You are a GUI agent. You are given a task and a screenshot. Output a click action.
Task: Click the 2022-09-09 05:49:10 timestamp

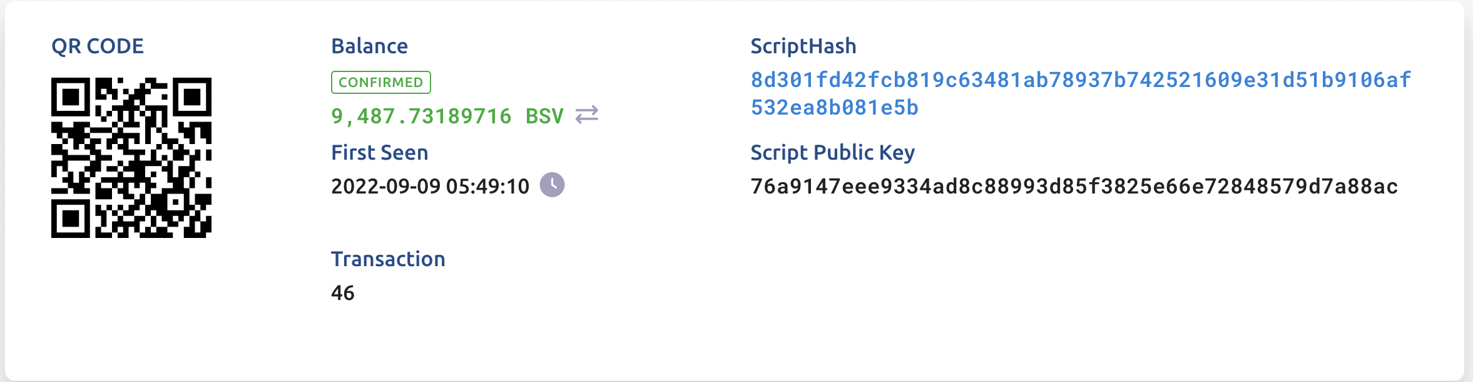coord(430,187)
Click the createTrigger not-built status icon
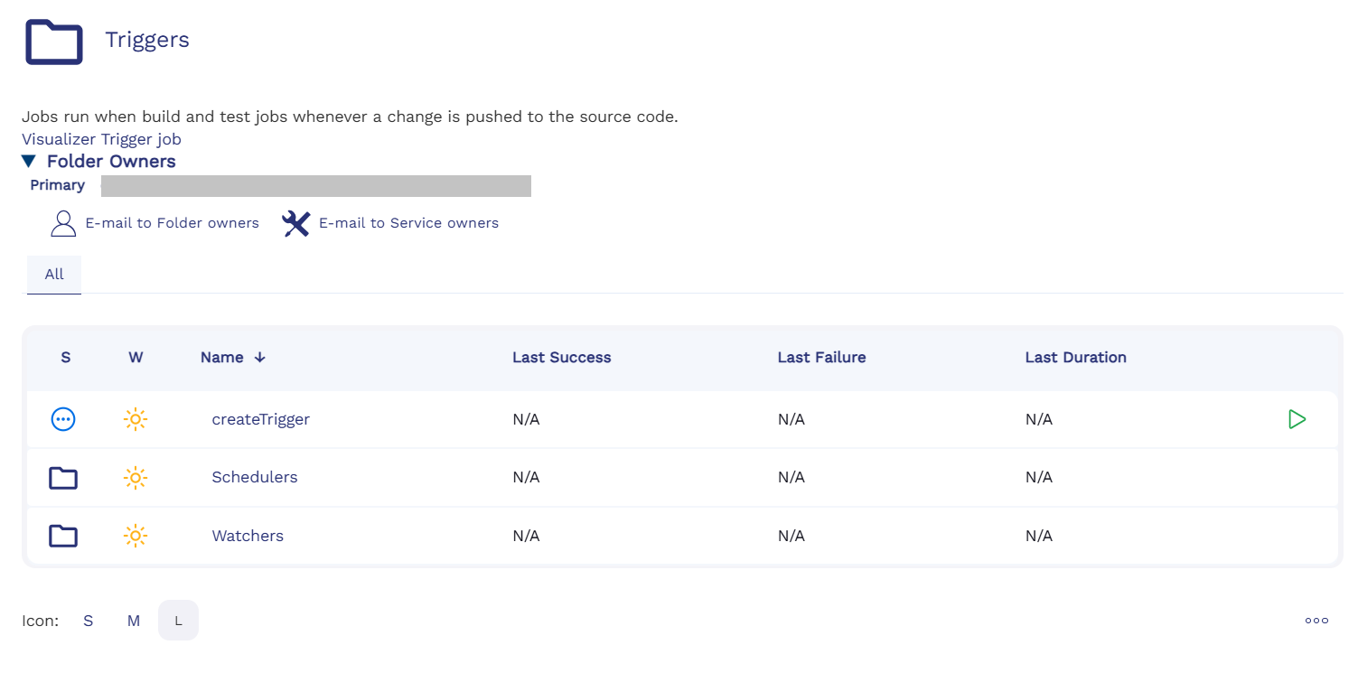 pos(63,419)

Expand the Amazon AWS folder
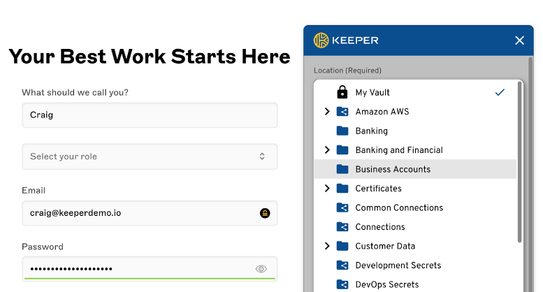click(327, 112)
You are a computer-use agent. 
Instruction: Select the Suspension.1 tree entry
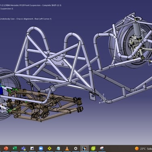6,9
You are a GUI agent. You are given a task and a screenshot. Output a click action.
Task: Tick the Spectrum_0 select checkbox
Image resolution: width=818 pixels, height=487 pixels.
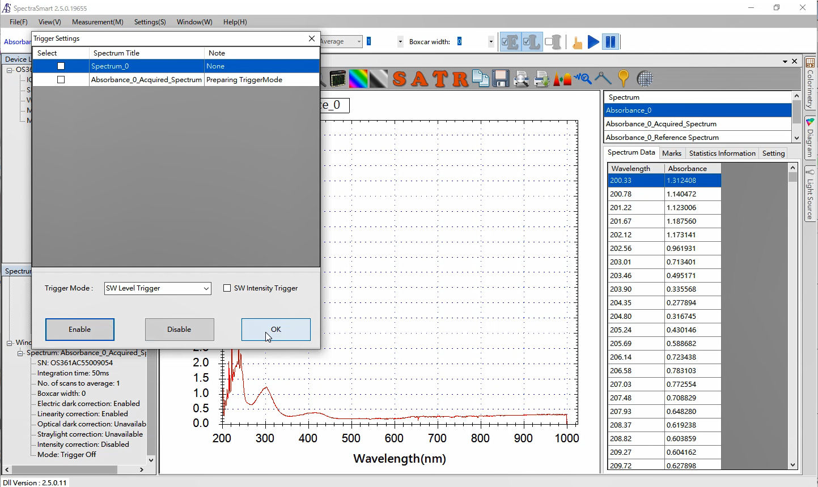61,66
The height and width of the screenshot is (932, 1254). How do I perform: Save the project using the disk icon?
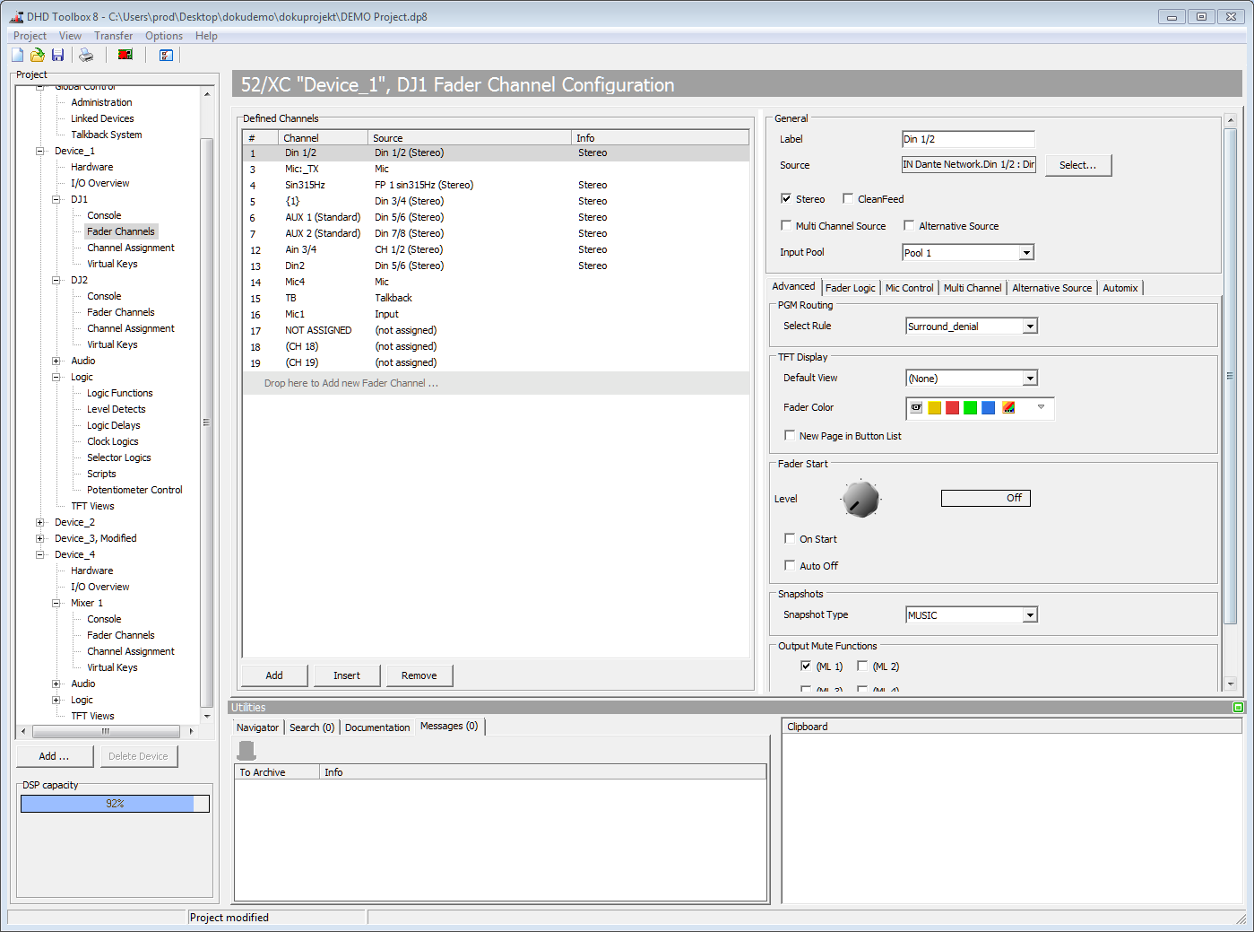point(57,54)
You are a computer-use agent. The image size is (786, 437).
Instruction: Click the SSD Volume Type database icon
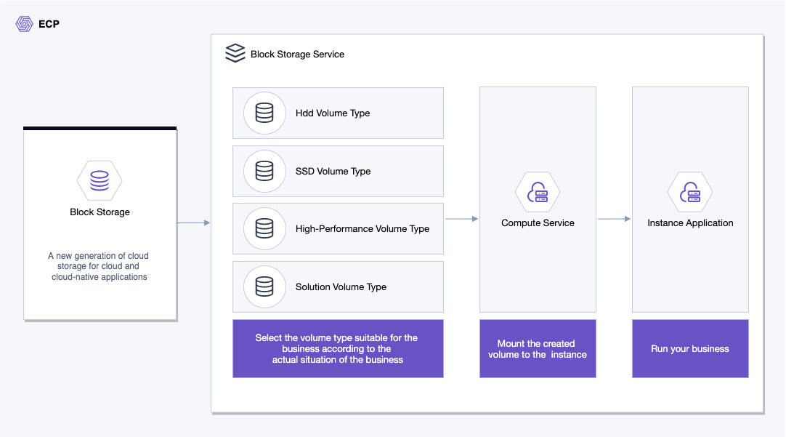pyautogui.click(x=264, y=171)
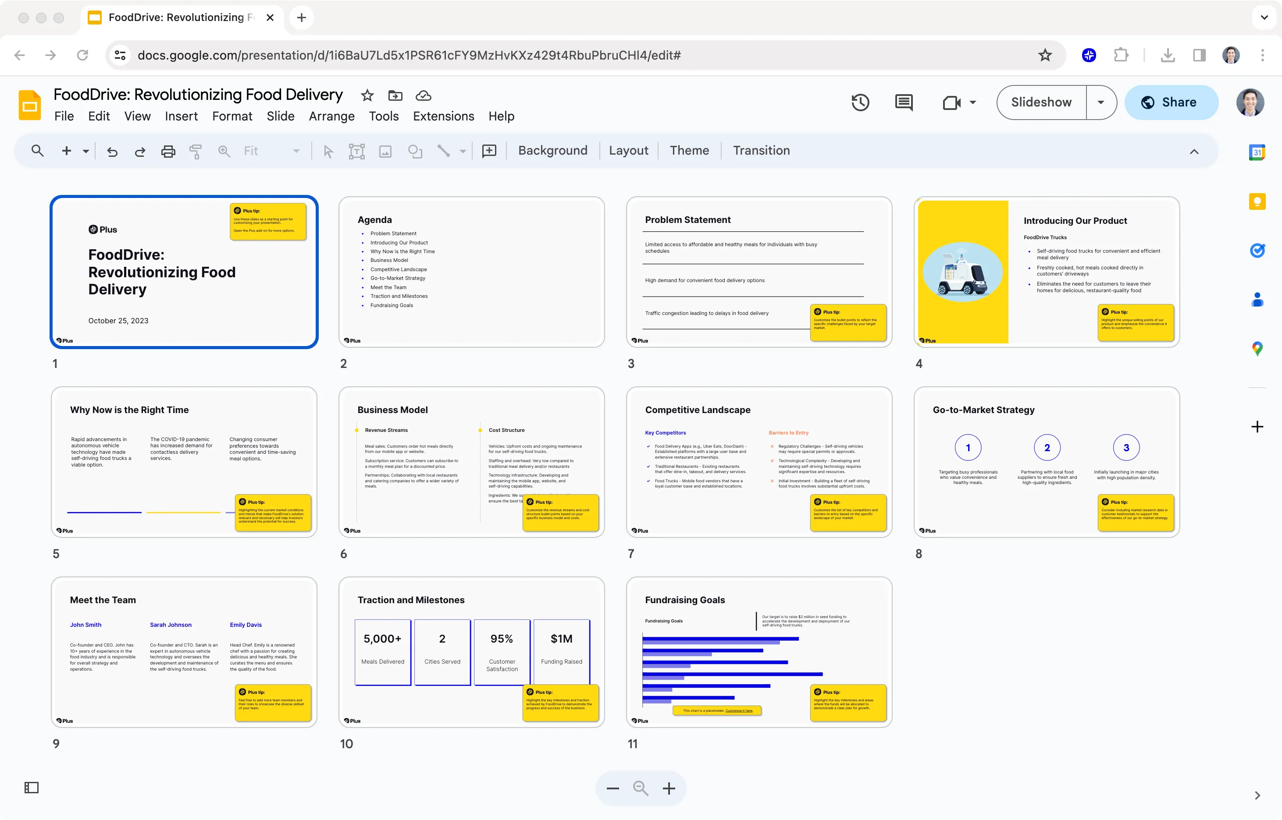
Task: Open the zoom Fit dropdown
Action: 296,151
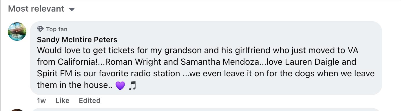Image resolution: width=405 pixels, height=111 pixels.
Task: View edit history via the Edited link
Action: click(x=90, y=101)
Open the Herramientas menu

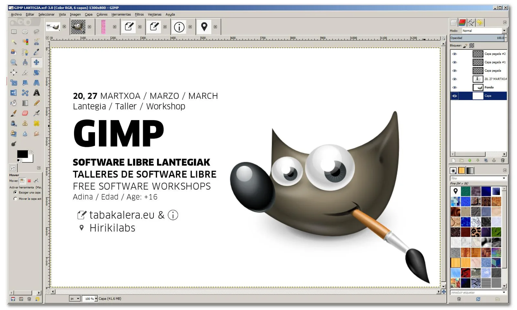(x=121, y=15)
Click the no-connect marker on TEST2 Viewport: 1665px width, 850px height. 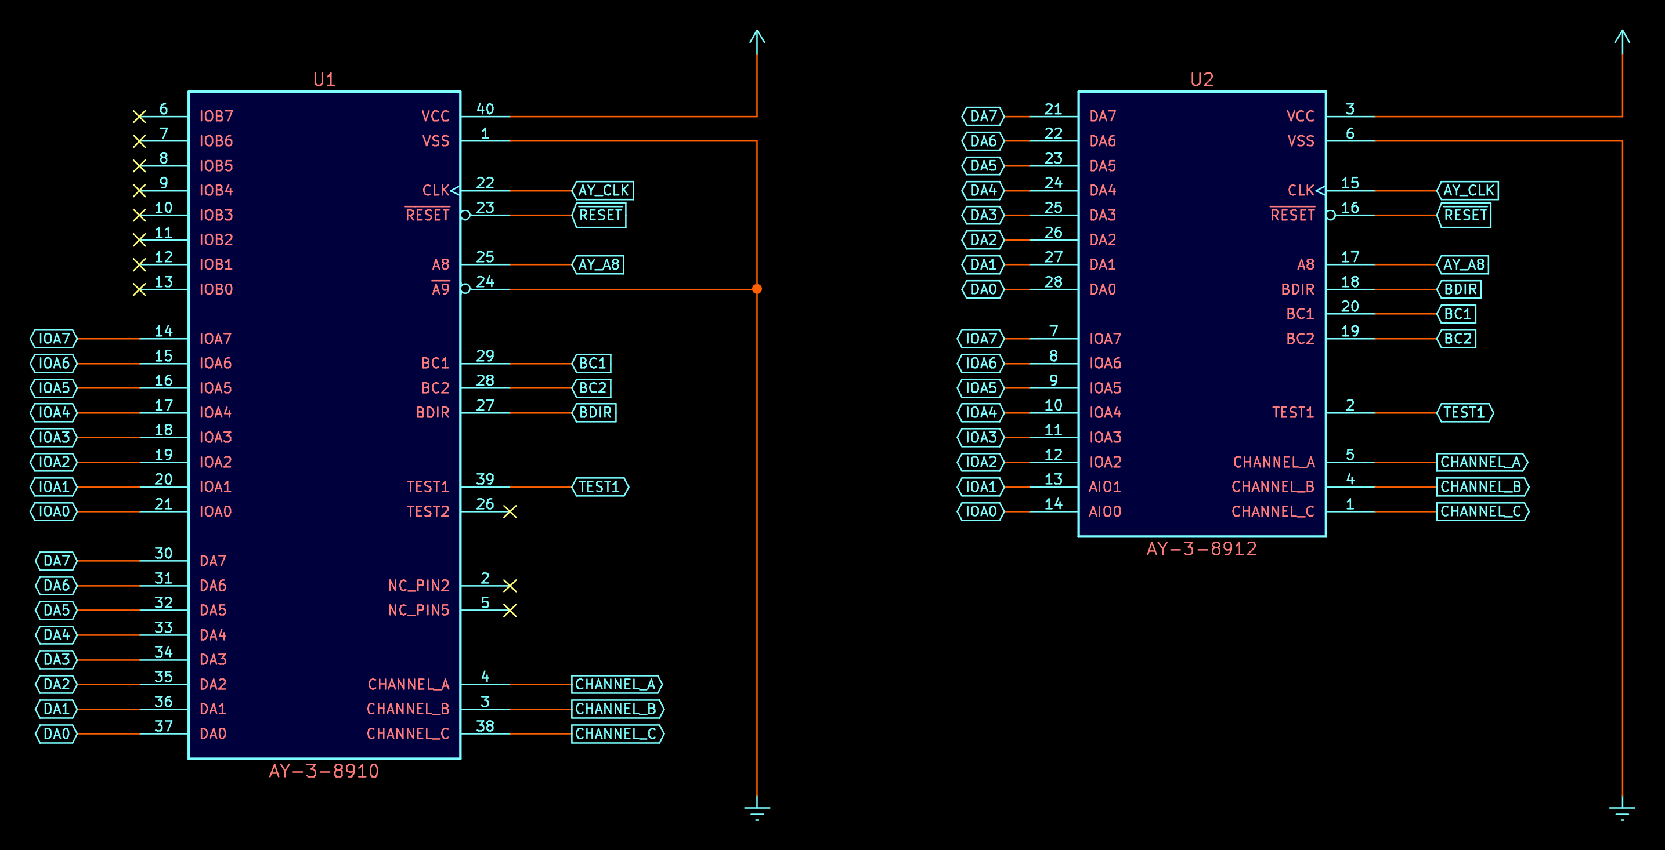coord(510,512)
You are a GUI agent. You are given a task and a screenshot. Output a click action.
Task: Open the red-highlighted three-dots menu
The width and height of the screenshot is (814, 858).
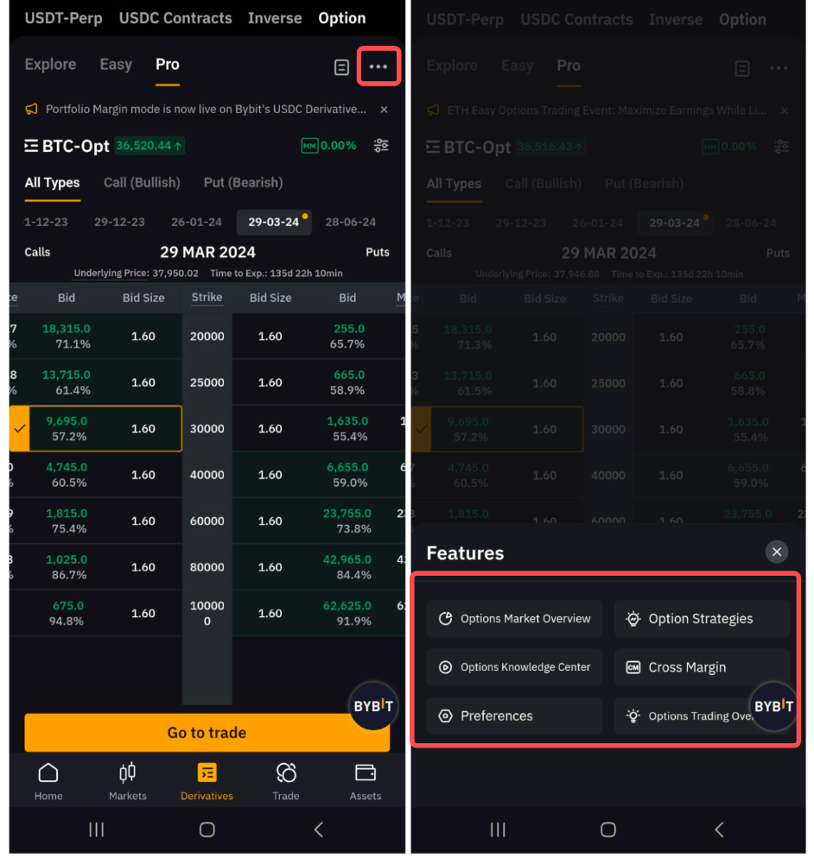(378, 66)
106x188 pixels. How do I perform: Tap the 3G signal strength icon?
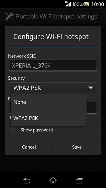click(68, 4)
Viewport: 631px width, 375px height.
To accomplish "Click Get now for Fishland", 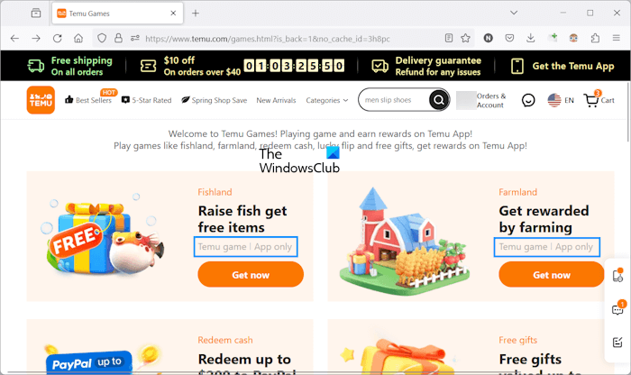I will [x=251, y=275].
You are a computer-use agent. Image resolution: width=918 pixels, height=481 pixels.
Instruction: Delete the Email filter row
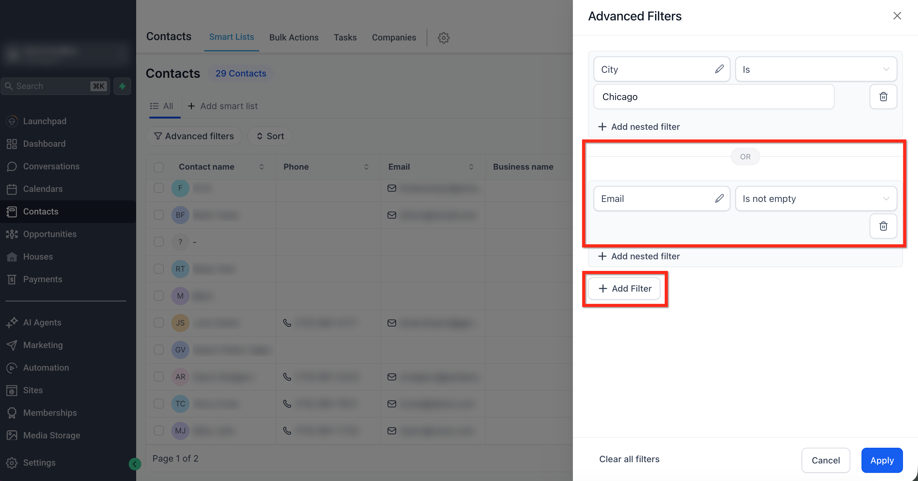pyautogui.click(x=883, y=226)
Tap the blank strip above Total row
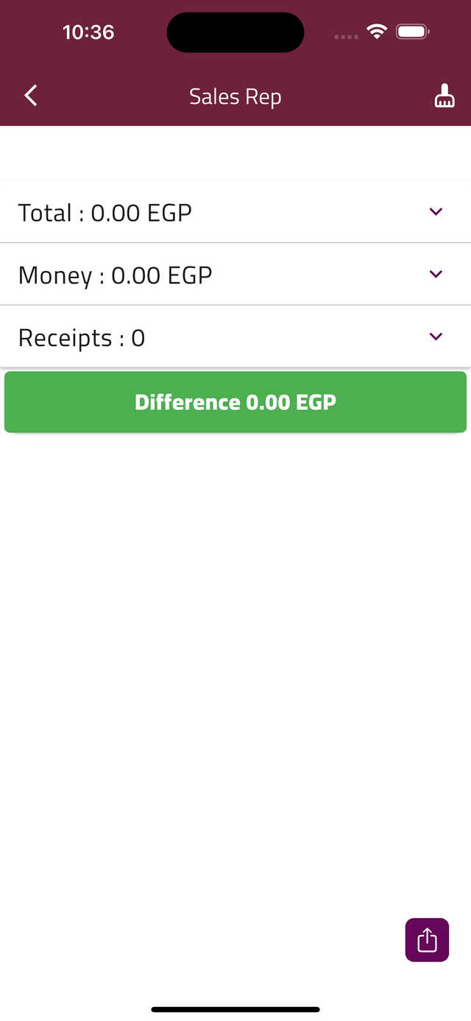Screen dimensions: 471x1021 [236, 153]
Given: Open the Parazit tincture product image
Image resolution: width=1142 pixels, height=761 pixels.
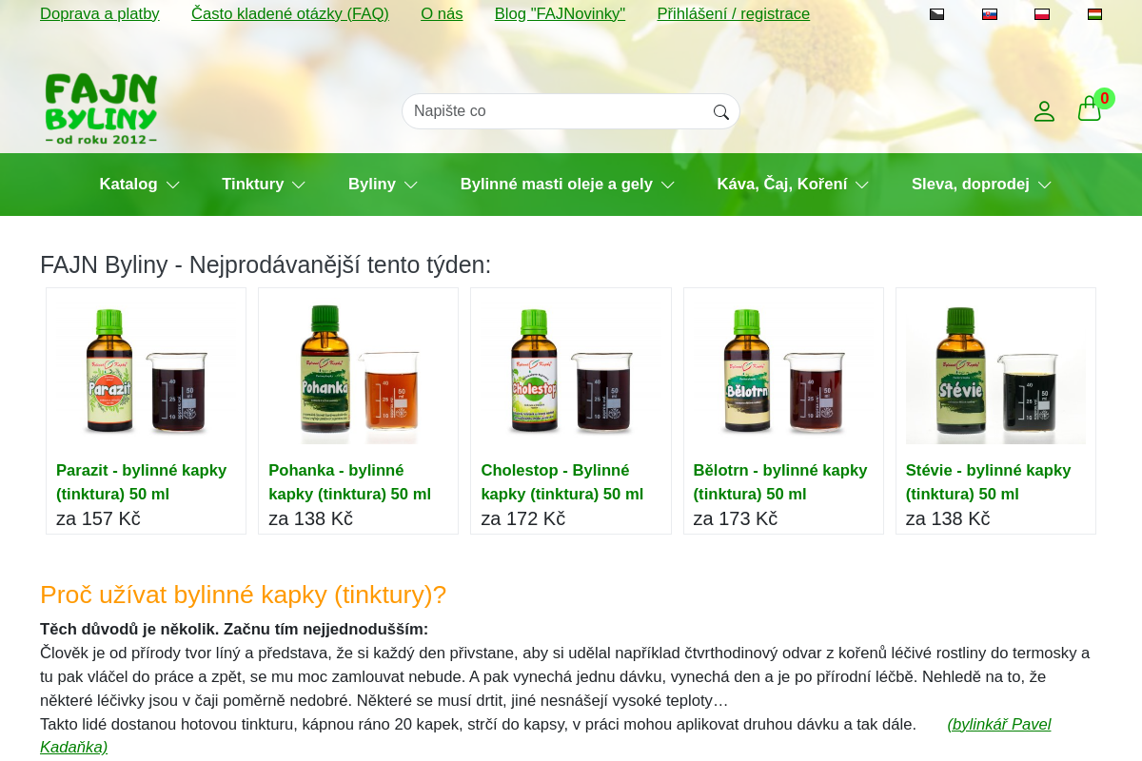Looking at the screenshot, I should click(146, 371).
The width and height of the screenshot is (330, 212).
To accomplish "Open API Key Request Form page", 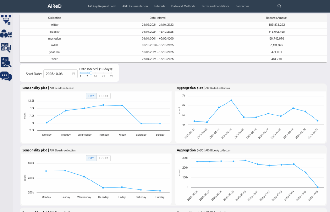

• • • •

Written request: Copy out, word for word, the stretch from the line containing "Given: Open the" through the end of the items, leaving the pictures out of your answer.

Solved exercise:
Given: Open the Parazit tincture product image
Image resolution: width=1142 pixels, height=761 pixels.
Looking at the screenshot, I should click(146, 371).
The width and height of the screenshot is (330, 212).
To accomplish "Open API Key Request Form page", 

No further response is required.